Stored entries:
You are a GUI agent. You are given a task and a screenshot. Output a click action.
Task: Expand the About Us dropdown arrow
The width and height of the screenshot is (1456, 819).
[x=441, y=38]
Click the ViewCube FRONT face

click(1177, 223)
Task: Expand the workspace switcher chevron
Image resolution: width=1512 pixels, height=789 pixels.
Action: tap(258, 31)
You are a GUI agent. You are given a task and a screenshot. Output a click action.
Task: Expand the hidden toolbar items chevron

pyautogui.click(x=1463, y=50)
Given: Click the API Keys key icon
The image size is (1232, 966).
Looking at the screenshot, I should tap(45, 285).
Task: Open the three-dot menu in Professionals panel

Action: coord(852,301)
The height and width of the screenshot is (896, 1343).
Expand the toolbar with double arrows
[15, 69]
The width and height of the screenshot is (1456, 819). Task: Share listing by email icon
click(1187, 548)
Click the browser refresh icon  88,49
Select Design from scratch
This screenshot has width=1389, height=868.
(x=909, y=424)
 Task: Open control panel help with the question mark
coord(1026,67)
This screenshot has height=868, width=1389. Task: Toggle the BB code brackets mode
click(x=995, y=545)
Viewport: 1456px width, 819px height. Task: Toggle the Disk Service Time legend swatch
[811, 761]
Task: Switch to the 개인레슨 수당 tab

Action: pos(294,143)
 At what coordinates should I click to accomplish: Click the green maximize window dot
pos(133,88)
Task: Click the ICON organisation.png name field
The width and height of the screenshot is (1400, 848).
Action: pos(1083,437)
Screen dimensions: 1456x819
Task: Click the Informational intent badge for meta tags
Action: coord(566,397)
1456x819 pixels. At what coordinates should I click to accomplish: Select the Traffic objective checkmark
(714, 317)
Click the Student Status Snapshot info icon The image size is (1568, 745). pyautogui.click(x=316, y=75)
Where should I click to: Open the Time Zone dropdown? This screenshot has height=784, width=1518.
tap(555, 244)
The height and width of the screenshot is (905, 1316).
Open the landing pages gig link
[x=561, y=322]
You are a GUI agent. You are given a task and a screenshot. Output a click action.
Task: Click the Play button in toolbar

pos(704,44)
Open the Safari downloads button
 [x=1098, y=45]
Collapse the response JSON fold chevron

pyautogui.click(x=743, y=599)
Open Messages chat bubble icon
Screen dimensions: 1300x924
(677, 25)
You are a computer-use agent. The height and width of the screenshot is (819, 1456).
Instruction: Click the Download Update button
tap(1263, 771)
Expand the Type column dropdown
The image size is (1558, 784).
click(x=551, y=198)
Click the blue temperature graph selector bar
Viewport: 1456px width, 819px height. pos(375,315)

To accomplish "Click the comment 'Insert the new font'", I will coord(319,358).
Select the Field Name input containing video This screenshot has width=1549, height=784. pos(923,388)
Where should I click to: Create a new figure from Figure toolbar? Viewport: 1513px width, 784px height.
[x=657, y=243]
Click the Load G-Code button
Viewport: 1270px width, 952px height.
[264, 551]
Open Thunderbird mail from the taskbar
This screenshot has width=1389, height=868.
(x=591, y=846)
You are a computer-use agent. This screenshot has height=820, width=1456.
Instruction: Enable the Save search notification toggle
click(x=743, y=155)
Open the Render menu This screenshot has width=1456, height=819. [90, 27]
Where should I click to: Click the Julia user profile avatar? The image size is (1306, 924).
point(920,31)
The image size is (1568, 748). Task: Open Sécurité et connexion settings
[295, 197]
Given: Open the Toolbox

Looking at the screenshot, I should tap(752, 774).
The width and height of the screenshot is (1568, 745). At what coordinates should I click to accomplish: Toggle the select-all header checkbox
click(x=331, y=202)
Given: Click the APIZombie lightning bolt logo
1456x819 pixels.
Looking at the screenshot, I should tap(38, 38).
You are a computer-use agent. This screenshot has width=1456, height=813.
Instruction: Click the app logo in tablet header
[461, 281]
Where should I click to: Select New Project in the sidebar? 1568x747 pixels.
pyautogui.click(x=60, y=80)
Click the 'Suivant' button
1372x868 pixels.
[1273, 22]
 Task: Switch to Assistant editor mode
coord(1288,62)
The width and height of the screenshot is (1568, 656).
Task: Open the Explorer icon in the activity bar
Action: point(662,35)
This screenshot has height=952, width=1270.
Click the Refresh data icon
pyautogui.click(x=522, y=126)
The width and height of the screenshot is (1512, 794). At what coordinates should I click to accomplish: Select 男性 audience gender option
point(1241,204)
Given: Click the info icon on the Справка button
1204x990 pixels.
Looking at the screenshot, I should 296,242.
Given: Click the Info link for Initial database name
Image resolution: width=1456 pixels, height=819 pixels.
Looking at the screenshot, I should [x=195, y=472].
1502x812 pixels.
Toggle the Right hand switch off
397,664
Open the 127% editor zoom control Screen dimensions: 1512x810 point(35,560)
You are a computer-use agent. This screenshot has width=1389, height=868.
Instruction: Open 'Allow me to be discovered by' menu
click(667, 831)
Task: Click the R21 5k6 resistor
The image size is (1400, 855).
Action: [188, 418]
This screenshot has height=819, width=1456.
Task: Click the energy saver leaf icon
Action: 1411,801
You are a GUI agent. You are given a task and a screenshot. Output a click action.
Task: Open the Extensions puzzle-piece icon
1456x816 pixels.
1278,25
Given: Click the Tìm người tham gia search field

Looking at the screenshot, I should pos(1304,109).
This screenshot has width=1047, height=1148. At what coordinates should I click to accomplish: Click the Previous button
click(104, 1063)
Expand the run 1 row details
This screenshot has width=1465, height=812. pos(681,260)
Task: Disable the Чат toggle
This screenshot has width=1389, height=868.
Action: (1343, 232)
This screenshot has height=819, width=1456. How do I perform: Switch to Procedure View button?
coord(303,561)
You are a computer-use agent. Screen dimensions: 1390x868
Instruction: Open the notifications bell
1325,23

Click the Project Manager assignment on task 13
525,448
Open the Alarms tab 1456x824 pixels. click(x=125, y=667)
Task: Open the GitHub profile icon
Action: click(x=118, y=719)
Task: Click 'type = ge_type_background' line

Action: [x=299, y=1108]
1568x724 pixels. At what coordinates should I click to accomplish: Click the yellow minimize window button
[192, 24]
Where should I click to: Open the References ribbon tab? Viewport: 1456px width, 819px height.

__What is required__: A word-for-word copy of all the entries is required.

__Exercise result__:
You are a GUI agent. You are given a task and a screenshot. Output a click action.
Task: Expand the About Us dropdown arrow
The width and height of the screenshot is (1456, 819).
[x=441, y=38]
Click the ViewCube FRONT face

click(1177, 223)
Task: Expand the workspace switcher chevron
Image resolution: width=1512 pixels, height=789 pixels.
Action: tap(258, 31)
You are a GUI agent. You are given a task and a screenshot. Output a click action.
Task: Expand the hidden toolbar items chevron

pyautogui.click(x=1463, y=50)
Given: Click the API Keys key icon
The image size is (1232, 966).
Looking at the screenshot, I should tap(45, 285).
Task: Open the three-dot menu in Professionals panel

Action: coord(852,301)
The height and width of the screenshot is (896, 1343).
Expand the toolbar with double arrows
[15, 69]
The width and height of the screenshot is (1456, 819). Task: Share listing by email icon
click(1187, 548)
Click the browser refresh icon  88,49
Select Design from scratch
This screenshot has width=1389, height=868.
(x=909, y=424)
 Task: Open control panel help with the question mark
coord(1026,67)
This screenshot has height=868, width=1389. Task: Toggle the BB code brackets mode
click(x=995, y=545)
Viewport: 1456px width, 819px height. Task: Toggle the Disk Service Time legend swatch
[811, 761]
Task: Switch to the 개인레슨 수당 tab

Action: pos(294,143)
 At what coordinates should I click to accomplish: Click the green maximize window dot
pos(133,88)
Task: Click the ICON organisation.png name field
The width and height of the screenshot is (1400, 848).
Action: pos(1083,437)
Screen dimensions: 1456x819
Task: Click the Informational intent badge for meta tags
Action: coord(566,397)
1456x819 pixels. At what coordinates should I click to accomplish: Select the Traffic objective checkmark
(714, 317)
Click the Student Status Snapshot info icon The image size is (1568, 745). pyautogui.click(x=316, y=75)
Where should I click to: Open the Time Zone dropdown? This screenshot has height=784, width=1518.
tap(555, 244)
The height and width of the screenshot is (905, 1316).
Open the landing pages gig link
[x=561, y=322]
You are a GUI agent. You are given a task and a screenshot. Output a click action.
Task: Click the Play button in toolbar

pos(704,44)
Open the Safari downloads button
 [x=1098, y=45]
Collapse the response JSON fold chevron

pyautogui.click(x=743, y=599)
Open Messages chat bubble icon
Screen dimensions: 1300x924
(677, 25)
You are a computer-use agent. The height and width of the screenshot is (819, 1456).
Instruction: Click the Download Update button
tap(1263, 771)
Expand the Type column dropdown
The image size is (1558, 784).
click(x=551, y=198)
Click the blue temperature graph selector bar
Viewport: 1456px width, 819px height. pos(375,315)

To accomplish "Click the comment 'Insert the new font'", I will coord(319,358).
Select the Field Name input containing video This screenshot has width=1549, height=784. pos(923,388)
Where should I click to: Create a new figure from Figure toolbar? Viewport: 1513px width, 784px height.
[x=657, y=243]
Click the Load G-Code button
Viewport: 1270px width, 952px height.
[264, 551]
Open Thunderbird mail from the taskbar
This screenshot has width=1389, height=868.
(x=591, y=846)
You are a computer-use agent. This screenshot has height=820, width=1456.
Instruction: Enable the Save search notification toggle
click(x=743, y=155)
Open the Render menu This screenshot has width=1456, height=819. [90, 27]
Where should I click to: Click the Julia user profile avatar? The image size is (1306, 924).
point(920,31)
The image size is (1568, 748). Task: Open Sécurité et connexion settings
[295, 197]
Given: Open the Toolbox

Looking at the screenshot, I should tap(752, 774).
The width and height of the screenshot is (1568, 745). At what coordinates should I click to accomplish: Toggle the select-all header checkbox
click(x=331, y=202)
Given: Click the APIZombie lightning bolt logo
1456x819 pixels.
Looking at the screenshot, I should tap(38, 38).
You are a computer-use agent. This screenshot has width=1456, height=813.
Instruction: Click the app logo in tablet header
[461, 281]
Where should I click to: Select New Project in the sidebar? 1568x747 pixels.
pyautogui.click(x=60, y=80)
Click the 'Suivant' button
1372x868 pixels.
[1273, 22]
 Task: Switch to Assistant editor mode
coord(1288,62)
The width and height of the screenshot is (1568, 656).
Task: Open the Explorer icon in the activity bar
Action: point(662,35)
This screenshot has height=952, width=1270.
Click the Refresh data icon
pyautogui.click(x=522, y=126)
The width and height of the screenshot is (1512, 794). At what coordinates should I click to accomplish: Select 男性 audience gender option
point(1241,204)
Given: Click the info icon on the Справка button
1204x990 pixels.
Looking at the screenshot, I should 296,242.
Given: Click the Info link for Initial database name
Image resolution: width=1456 pixels, height=819 pixels.
Looking at the screenshot, I should [x=195, y=472].
1502x812 pixels.
Toggle the Right hand switch off
397,664
Open the 127% editor zoom control Screen dimensions: 1512x810 point(35,560)
You are a computer-use agent. This screenshot has width=1389, height=868.
Instruction: Open 'Allow me to be discovered by' menu
click(667, 831)
Task: Click the R21 5k6 resistor
The image size is (1400, 855).
Action: [188, 418]
This screenshot has height=819, width=1456.
Task: Click the energy saver leaf icon
Action: 1411,801
You are a GUI agent. You are given a task and a screenshot. Output a click action.
Task: Open the Extensions puzzle-piece icon
1456x816 pixels.
1278,25
Given: Click the Tìm người tham gia search field

Looking at the screenshot, I should pos(1304,109).
This screenshot has width=1047, height=1148. At what coordinates should I click to accomplish: Click the Previous button
click(104, 1063)
Expand the run 1 row details
This screenshot has width=1465, height=812. pos(681,260)
Task: Disable the Чат toggle
This screenshot has width=1389, height=868.
Action: (1343, 232)
This screenshot has height=819, width=1456. How do I perform: Switch to Procedure View button?
coord(303,561)
You are a computer-use agent. Screen dimensions: 1390x868
Instruction: Open the notifications bell
1325,23

Click the Project Manager assignment on task 13
525,448
Open the Alarms tab 1456x824 pixels. click(x=125, y=667)
Task: Open the GitHub profile icon
Action: click(x=118, y=719)
Task: Click 'type = ge_type_background' line

Action: [x=299, y=1108]
1568x724 pixels. At what coordinates should I click to accomplish: Click the yellow minimize window button
[192, 24]
Where should I click to: Open the References ribbon tab? Viewport: 1456px width, 819px height.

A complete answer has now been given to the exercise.